“WE ARE STILL HERE”: Residential school survivor has message for Pope Francis, Catholic Church

WINNIPEG (CANADA)
St. Catharines Standard [St. Catharines, Ontario, Canada]

March 29, 2022

By Dave Baxter

While Indigenous leaders from across Canada are in the Vatican this week to meet with Pope Francis and discuss the ongoing impacts of the residential school system and seek a papal apology, residential school survivors are also gathering in Winnipeg, and one said she has a message for the Pope and for the Catholic Church: that it failed when it tried for years to eradicate Indigenous culture in Canada.

“Although we could not be at the Vatican to meet with the Pope, I want to show the Catholic Church and Pope Francis that we are still here.” Geraldine Shingoose said to a rousing applause from the crowd as the We Are Still Here: The Survivors Legacy Conference kicked off on Tuesday in Winnipeg.

The conference brought hundreds of survivors of Canada’s Residential School system together at the Victoria Inn Hotel and Conference Centre for what will be three days of discussions surrounding the residential school system and its impacts on survivors and on generations of Indigenous people in Canada.

The conference opened on Tuesday with a keynote address from Shingoose, who spent nine years of her childhood forced to attend residential schools.

Shingoose gave an emotional speech in which she spoke about her own experiences of abuse and mistreatment while in residential schools.

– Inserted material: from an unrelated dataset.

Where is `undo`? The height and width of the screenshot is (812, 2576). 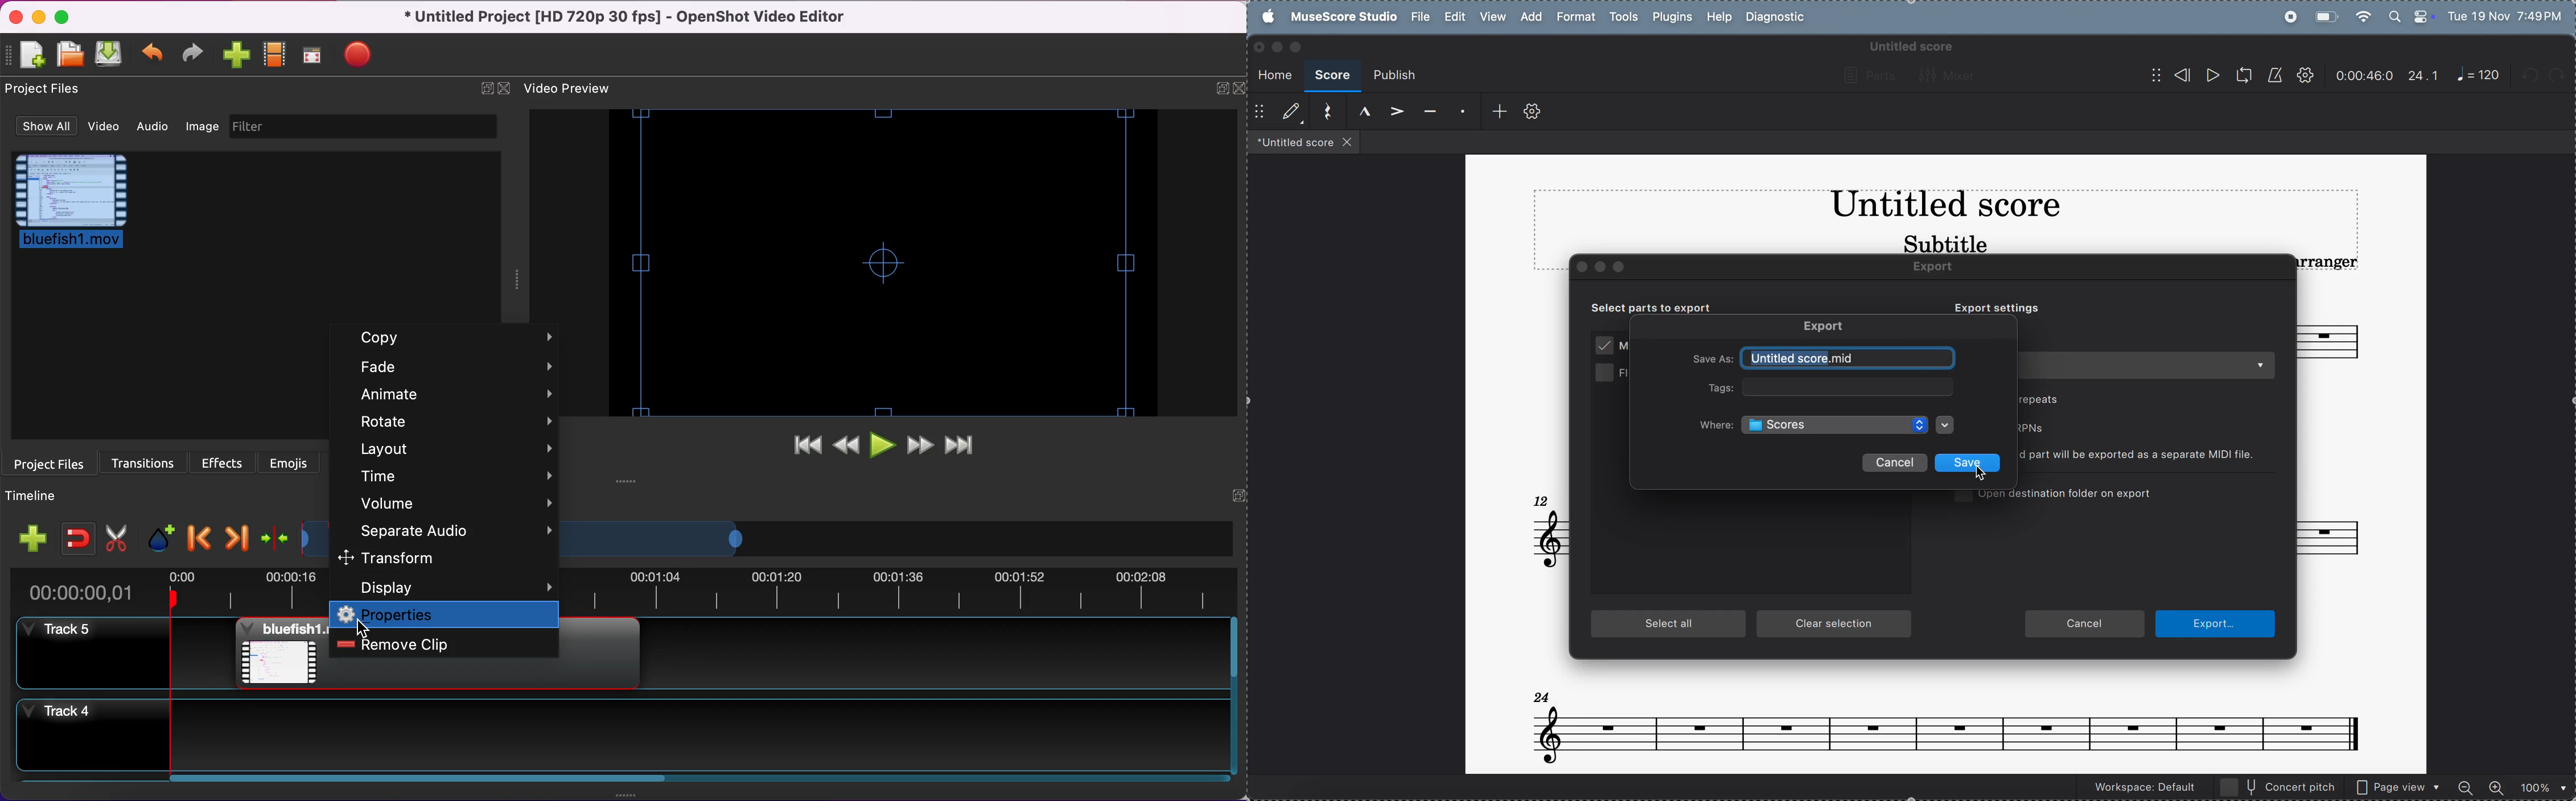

“In residential school, I experienced physical abuse, I experienced emotional and psychological abuse, I experienced sexual abuse, and I experienced spiritual abuse,” Shingoose said.

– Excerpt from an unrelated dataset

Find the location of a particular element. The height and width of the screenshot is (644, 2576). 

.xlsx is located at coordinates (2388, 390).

Shingoose said the emotional and psychological abuse she dealt with as a child has caused her ongoing trauma throughout her life, and it left her for many years with low self-esteem because of the things that she was told about herself and about her culture.

“I heard messages that I was a dirty Indian, I was a sinner and I was going to go to hell,” Shingoose said.

“I was stupid, I was ugly, those were the messages I received while I was in residential school, and there were no words of love or support.”

She said the spiritual abuse came from being taken from her family and from her culture, and from being forced to only speak English and forbidden from speaking her traditional language.

“I didn’t learn English so much as English was beaten into me,” she said. “Whenever I would speak my language, they would hit me or strap me.”

As Shingoose told her story some in the crowd wept, and at one point she asked all survivors of the residential school system who were in attendance to stand, an emotional moment that saw hundreds at the conference get on their feet.

Shingoose said she hopes that the delegates who are now gathered in the Vatican and meeting with the Pope are doing all that they can to make sure the he learns and understands the true horrors of what so many went through in residential schools, and how those schools impacted so many lives.

“The Catholic Church committed a crime, “she said. “The delegation over there and the survivors over there they are teaching them, and they are going to learn our truth.

“Our truth is going to be heard.”

The We Are Still Here: The Survivors Legacy Conference will continue on Wednesday and Thursday in Winnipeg.

— Dave Baxter is a Local Journalism Initiative reporter who works out of the Winnipeg Sun. The Local Journalism Initiative is funded by the Government of Canada.